● **Problem requirements**: Leave out any pictures and transcribe all other data below exactly.

Stored dataset items

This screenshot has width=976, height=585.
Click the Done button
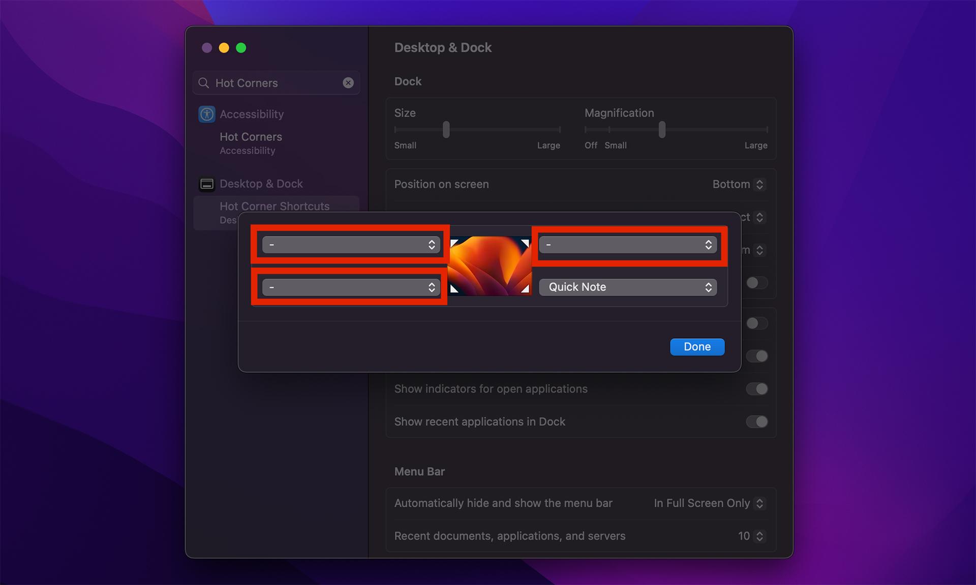point(697,347)
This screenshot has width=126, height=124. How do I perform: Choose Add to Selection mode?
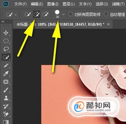pos(37,14)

● **Task answer**:
This screenshot has width=976, height=585.
Click the Done button
point(697,347)
This screenshot has width=126, height=124. How do I perform: Choose Add to Selection mode?
pos(37,14)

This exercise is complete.